#SicurezzaCrypto

Le nuove regole crypto in Italia dal 2026

Dal 1° luglio 2026: solo exchange autorizzati MiCA possono operare, autorizzati da Consob/Banca d’Italia.

Gli operatori non autorizzati devono chiudere o trasferire i clienti verso piattaforme autorizzate.

Obblighi pesanti per gli exchange (CASP) che devono rispettare standard simili a banche e SIM:

- Licenza obbligatoria MiCA

- Governance trasparente e responsabili identificati

- Requisiti patrimoniali minimi

- Sistemi IT e sicurezza avanzati

- AML/CFT rafforzato (antiriciclaggio)

- Divieto di delegare servizi critici (es. custodia) a soggetti non autorizzati

Fine dei VASP: tutti diventano CASP

I vecchi VASP registrati all’OAM devono:

- aver presentato domanda MiCA entro 30 dicembre 2025

- ottenere l’autorizzazione entro 30 giugno 2026

Chi non si adegua è fuori dal mercato italiano.

Regole severe sulle stablecoin

- ESMA e Banca d’Italia segnalano rischi su stablecoin, frodi e identità sintetiche.

- Le stablecoin “significative” avranno requisiti ancora più rigidi.

Dal 1° gennaio 2026: rivoluzione fiscale (DAC8), l’Italia recepisce la direttiva europea DAC8:

- Exchange obbligati a comunicare i dati fiscali degli utenti all’Agenzia delle Entrate.

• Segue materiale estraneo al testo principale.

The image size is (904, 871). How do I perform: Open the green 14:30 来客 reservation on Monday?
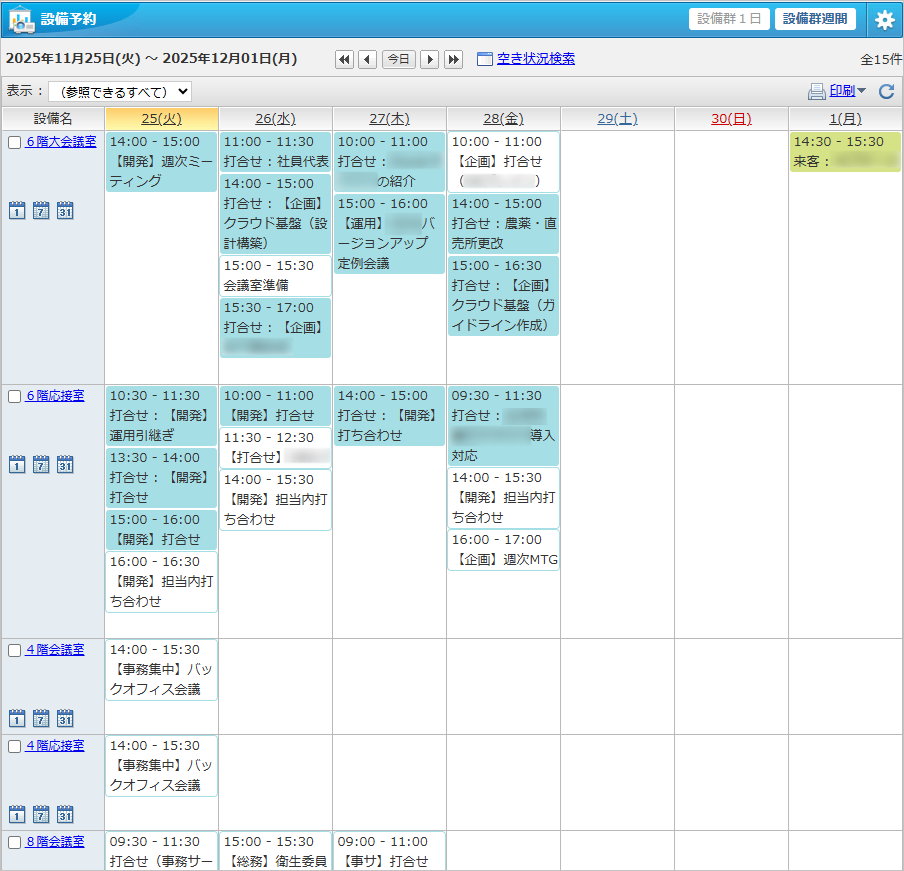pyautogui.click(x=844, y=151)
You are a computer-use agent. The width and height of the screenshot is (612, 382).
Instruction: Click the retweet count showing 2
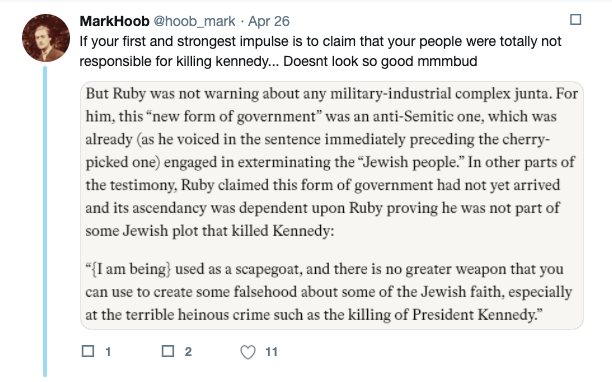(188, 352)
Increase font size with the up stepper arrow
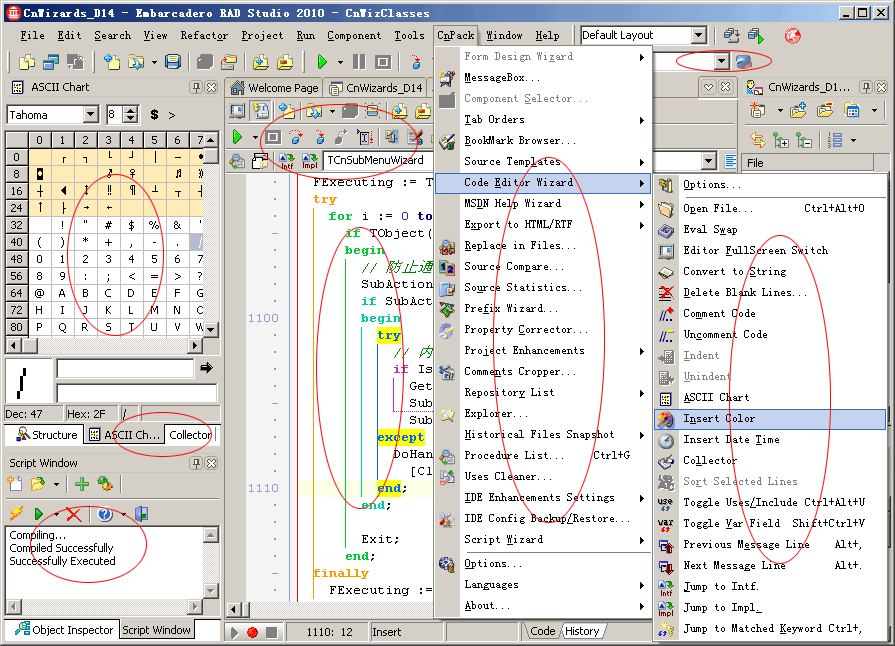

- Scambio automatico di informazioni come per i conti bancari.

- Obbligo di raccogliere:

- nome, indirizzo, data di nascita

- codice fiscale

- dati societari e titolari effettivi (per aziende)

Obiettivo: la tracciabilità totale delle operazioni crypto.

Due diligence obbligatoria su ogni utente, gli exchange devono verificare:

- identità

- residenza fiscale

- coerenza dei dati con quelli AML

Gli operatori non UE non possono offrire servizi a clienti europei.

- L’unica eccezione è la sollecitazione inversa (se è il cliente a cercare l’operatore).